The Odoshi Project
Silk odoshi has a special weave, the strands are compacted tightly together, yet the depth is very thin. This weave prevents the braid from stretching and allows it to be fed through the small holes in the armour plates.
Using alternatives like synthetic rayon or cotton will never delivery the same results. During the lacing process the braid is wetted with water and pressed into shape, cross knots become flat, the tips of the strands adopt a triangular appearance. Once dry the silk retains the shape. Synthetics expel the water making it impossible to create the same finish. Cotten braid is also not acceptable as the fibres fray and become fluffy after being fed repeatedly through the holes of the armour.
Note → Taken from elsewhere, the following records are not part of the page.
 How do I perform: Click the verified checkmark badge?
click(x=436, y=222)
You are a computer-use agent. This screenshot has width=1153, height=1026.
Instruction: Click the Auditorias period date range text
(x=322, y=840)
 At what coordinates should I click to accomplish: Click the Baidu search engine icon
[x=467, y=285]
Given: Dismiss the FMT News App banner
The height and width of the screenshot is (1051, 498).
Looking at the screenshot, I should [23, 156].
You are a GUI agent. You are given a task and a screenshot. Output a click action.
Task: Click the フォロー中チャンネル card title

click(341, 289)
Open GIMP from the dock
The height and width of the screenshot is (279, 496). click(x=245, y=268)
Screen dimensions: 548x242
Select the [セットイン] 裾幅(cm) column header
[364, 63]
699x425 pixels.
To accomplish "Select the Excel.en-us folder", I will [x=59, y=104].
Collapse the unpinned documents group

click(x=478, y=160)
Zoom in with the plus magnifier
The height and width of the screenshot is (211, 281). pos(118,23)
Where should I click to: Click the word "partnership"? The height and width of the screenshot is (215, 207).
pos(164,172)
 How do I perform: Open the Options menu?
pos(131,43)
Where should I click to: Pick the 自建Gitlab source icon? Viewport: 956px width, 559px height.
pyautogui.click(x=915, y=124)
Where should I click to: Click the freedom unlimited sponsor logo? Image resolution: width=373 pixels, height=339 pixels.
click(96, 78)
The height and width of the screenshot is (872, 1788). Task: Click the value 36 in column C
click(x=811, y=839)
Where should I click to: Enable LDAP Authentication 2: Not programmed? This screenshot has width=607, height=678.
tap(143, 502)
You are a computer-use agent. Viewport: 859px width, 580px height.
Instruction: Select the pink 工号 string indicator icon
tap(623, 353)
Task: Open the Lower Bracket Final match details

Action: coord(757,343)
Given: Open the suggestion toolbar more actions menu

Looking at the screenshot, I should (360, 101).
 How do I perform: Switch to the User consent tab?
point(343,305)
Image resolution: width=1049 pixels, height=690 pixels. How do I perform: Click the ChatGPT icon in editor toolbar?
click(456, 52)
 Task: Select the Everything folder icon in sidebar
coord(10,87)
It has to be silk, and it has to be the correct weave.
For years the only place to obtain odoshi was from Japan.
As a restorer I could never pre-empt what commissions were going to turn up, or how much odoshi I should stock. Exchange rates, order levels, delivery times, communication issues and availability were becoming increasing problematic.
Therefore in 2014 I decided to take on board a venture to produce odoshi in the UK. This was a massive and challenging undertaking for me as I knew absolutely nothing about the process.
For months I researched braiding machines on the net, youtube, talked to suppliers and manufacturers. By complete luck I stumbled upon the right contact who could custom make the machines and provide the training. I also fell on my feet when sourcing the raw silk. One of Japan’s leading silk manufacturers were impressed with my ambition that they agreed to supply me with pre-dyed silk in authentic colours.
In 2016 I was able to produce the first ever odoshi outside of Japan, made from authentic Japanese silk and weaved to exactly the same specifaction.